Markets rise, markets fall and splatter. Back in February, Peter Eliades, editor of the Stockmarket Cycles newsletter, stated that a certain top-related breakthrough could be a hard one to pull off.

The top to which he refers is that of the NYSE Advance/Decline line. This line, of course, is calculated by adding a given day's plurality of advancing issues over declining issues on the New York Stock Exchange to the cumulative total from previous days. (Yahoo Finance)

Of course, how silly of us not to know that. The cumulative effect of reading this gobbledeygook was two flickering eyelids and a desire for alcohol/dinner. As Wall Street rollercoasts along, his theorems get better.

...the stock market's recent strength has finally brought the A/D line back within striking distance of that 1959 high.


Most interesting. I will have to see if this is related in any way to my minus 99.7% return on a penny stock that was guaranteed to kill the competition for in-flight entertainment. Something must have been out of whack, because my judgement was faultless! Maybe a faltering A/D line at the time was responsible for just 3 inflight installations in a Garuda airlines fleet of hundreds, and a wrong invoice to a jet-setting Russian oil tycoon.
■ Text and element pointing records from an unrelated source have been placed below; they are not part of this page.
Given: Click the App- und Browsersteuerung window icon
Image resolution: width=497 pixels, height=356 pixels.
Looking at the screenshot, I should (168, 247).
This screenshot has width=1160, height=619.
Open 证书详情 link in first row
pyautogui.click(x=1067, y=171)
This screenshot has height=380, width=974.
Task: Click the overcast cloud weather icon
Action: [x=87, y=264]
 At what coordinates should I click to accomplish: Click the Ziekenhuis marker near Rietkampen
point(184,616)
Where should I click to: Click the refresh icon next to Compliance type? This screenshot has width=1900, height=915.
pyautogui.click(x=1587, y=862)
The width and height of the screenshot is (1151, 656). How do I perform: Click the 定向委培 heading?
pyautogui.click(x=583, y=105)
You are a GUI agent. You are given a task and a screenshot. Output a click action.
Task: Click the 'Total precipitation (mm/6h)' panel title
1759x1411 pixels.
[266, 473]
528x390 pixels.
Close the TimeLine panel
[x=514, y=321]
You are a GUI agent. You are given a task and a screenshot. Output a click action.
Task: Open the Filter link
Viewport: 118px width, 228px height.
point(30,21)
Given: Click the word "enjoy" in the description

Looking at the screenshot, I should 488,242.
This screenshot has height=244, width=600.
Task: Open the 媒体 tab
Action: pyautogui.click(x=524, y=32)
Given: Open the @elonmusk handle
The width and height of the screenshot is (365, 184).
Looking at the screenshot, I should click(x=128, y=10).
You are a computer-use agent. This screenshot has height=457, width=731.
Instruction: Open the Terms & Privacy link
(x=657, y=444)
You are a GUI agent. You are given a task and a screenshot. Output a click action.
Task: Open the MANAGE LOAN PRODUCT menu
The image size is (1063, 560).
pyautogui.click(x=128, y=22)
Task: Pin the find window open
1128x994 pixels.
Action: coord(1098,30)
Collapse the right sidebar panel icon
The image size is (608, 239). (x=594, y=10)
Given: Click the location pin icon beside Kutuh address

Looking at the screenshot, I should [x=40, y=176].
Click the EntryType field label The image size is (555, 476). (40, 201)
What importance should technical analysts place on all of this (A/D line)? Eliades writes that he isn't sure.


Marvellous answer. He must be an economist or a financial adviser to have come out with that inconclusive conclusion. But then Yahoo, who posted this ludicrous speculative mumbo jumbo article must have threatened to push him off the fence if he didn't come up with a definitive course of action for the fabulous A/D line.

"We do not claim to have the answers to those questions but based on all the other technical information at our disposal, it would not surprise us to see the cumulative advance/decline ratio stall at these levels."

I think I will become a financial stock picker, invent acronyms, create a theorem and end up as successful as this clown.